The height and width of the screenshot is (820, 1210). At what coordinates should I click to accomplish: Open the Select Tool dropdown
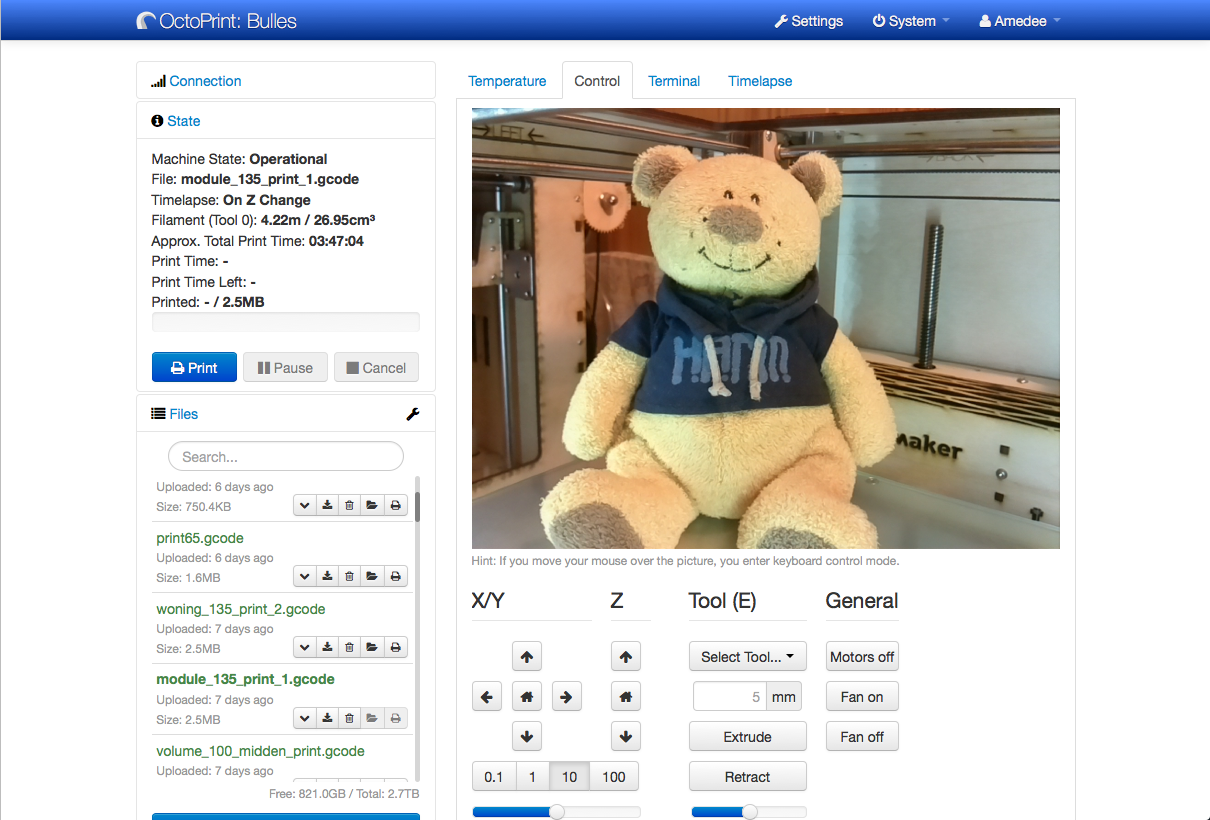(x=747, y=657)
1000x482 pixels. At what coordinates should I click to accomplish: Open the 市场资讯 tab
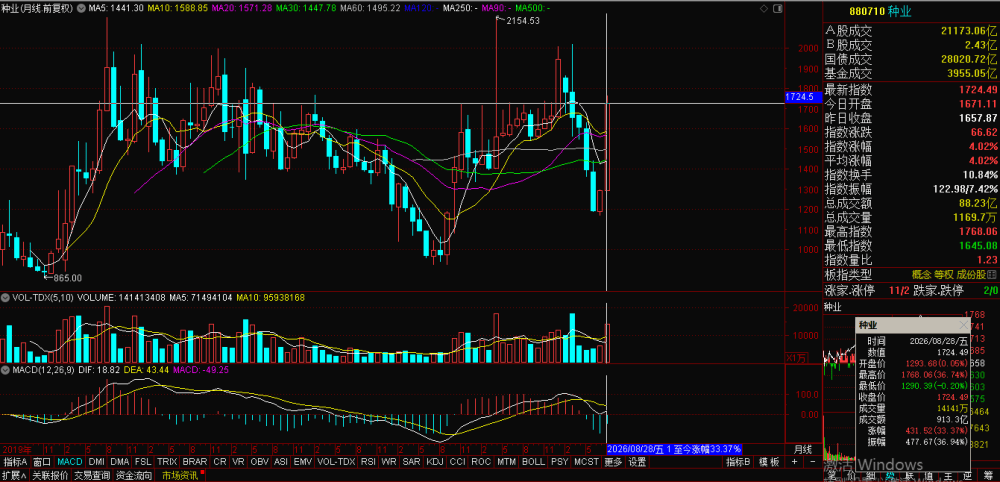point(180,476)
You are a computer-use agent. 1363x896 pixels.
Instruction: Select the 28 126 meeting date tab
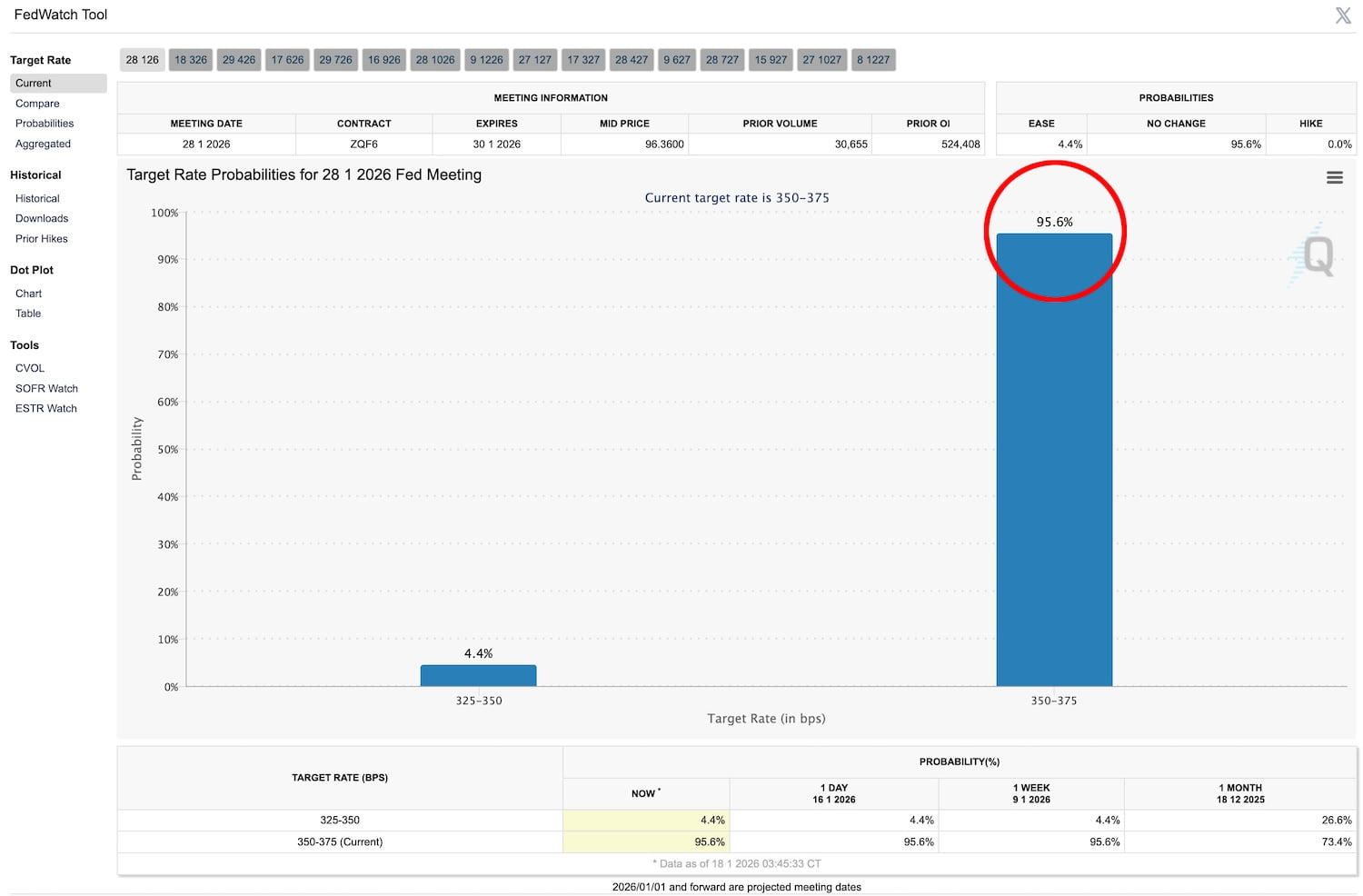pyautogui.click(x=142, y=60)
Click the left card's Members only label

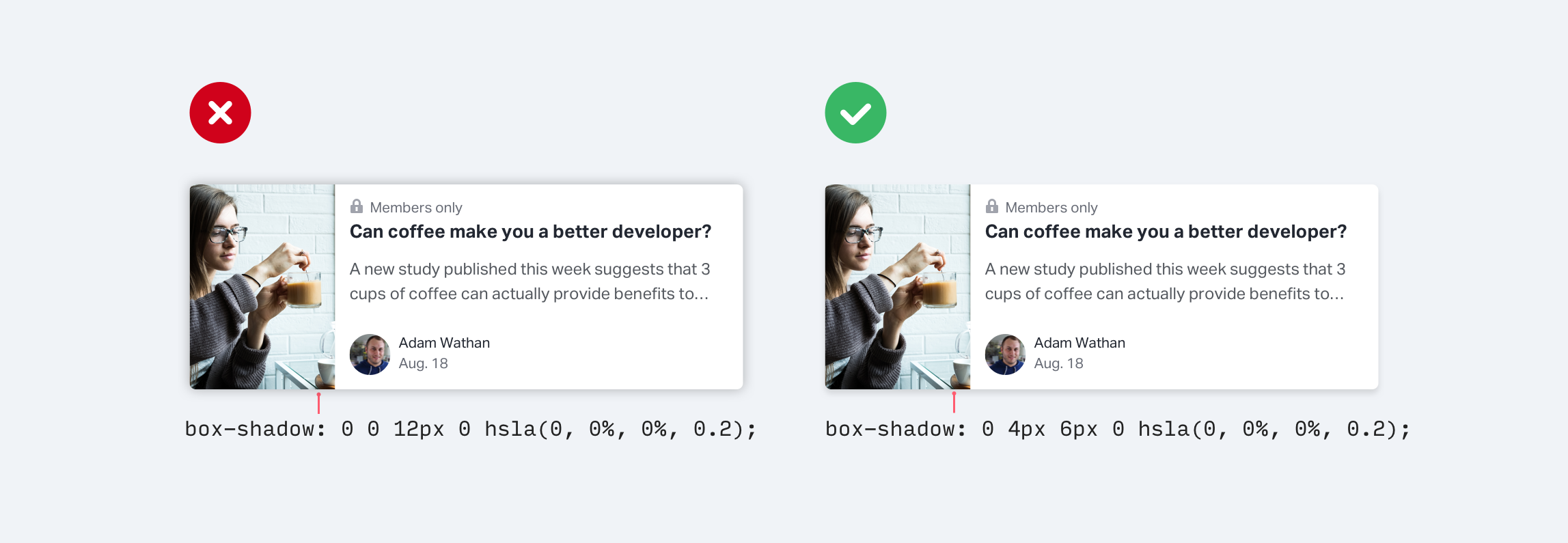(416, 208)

────

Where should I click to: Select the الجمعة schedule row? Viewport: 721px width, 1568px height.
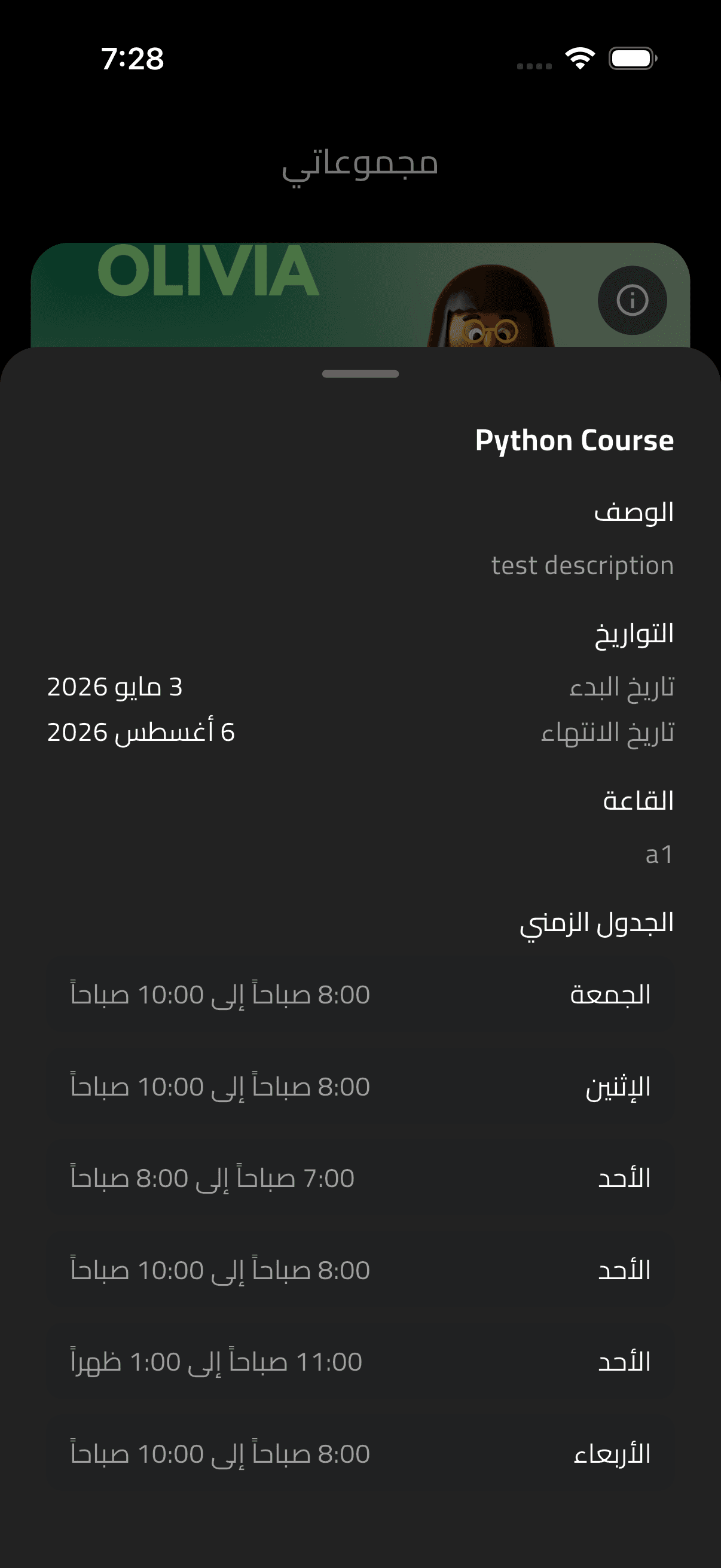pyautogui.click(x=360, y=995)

────

» **Task directions**: Copy out the part of the listing that opens with the line containing "1000x482 pixels. At" and closes with the line containing "pyautogui.click(x=142, y=60)", keeping both of those lines and leaving out the pictures.

» **The output**:
1000x482 pixels. At what coordinates should I click to accomplish: Open the 市场资讯 tab
point(180,476)
You are a computer-use agent. 1363x896 pixels.
Instruction: Select the 28 126 meeting date tab
pyautogui.click(x=142, y=60)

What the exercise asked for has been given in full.